Erika H. James will be the next dean of the Wharton School at the University of Pennsylvania, effective July 1, according to a statement Wednesday by Penn president Amy Gutmann and provost Wendell Pritchett.
“Erika is an award-winning scholar and teacher and a strong, proven leader who serves as dean of the Goizueta Business School at Emory University,” Gutmann said in the statement.
James will succeed Geoff Garrett, who is leaving to become dean of the University of Southern California’s Marshall School of Business. She is the first woman and first person of color to lead the 139-year-old business school.
Since becoming dean of Goizueta Business School in 2014, James led an effort to build an innovation and entrepreneurship lab open to all students on campus. The Goizueta faculty grew by 25% by the end of her first term, the release said.
“Erika has consistently and constructively drawn upon her own scholarship in the areas of leadership development, organizational behavior, gender and racial diversity, and crisis leadership,” Pritchett said.
“This is an exciting time to be in business education,” James said in the statement. “The scope and platform of the Wharton School provides an opportunity to create far-reaching impact for students, scholars, and the business community.”
At Emory, James undertook a significant redesign of the undergraduate business curriculum, integrating immersive learning, technology, and partnerships with Emory College’s liberal arts curriculum.
Before that, she served as the senior associate dean for executive education at the University of Virginia’s Darden School of Business.
James is a member of the SurveyMonkey board and the Graduate Management Admissions Council and previously served on the board of the Association to Advance Collegiate Schools of Business, the accrediting body in business education.

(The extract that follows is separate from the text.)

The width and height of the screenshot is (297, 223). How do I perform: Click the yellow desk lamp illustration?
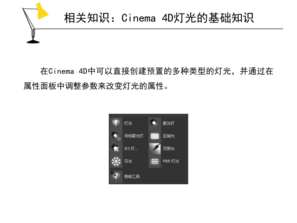tap(35, 23)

She has also been named one of the Top 10 Women of Power in Education by Black Enterprise and one of the Power 100 by Ebony Magazine.
James holds a doctorate and a master’s degree in organizational psychology from the University of Michigan and a bachelor’s degree in psychology from Pomona College of the Claremont Colleges, in California. In addition to her roles at Emory and Virginia, she served as an assistant professor at Tulane University’s Freeman School of Business and a visiting professor at Harvard Business School.
Founded in 1881 as the world’s first collegiate business school, Wharton has a faculty of more than 235 professors and 5,000 undergraduate, MBA, executive MBA, and doctoral students.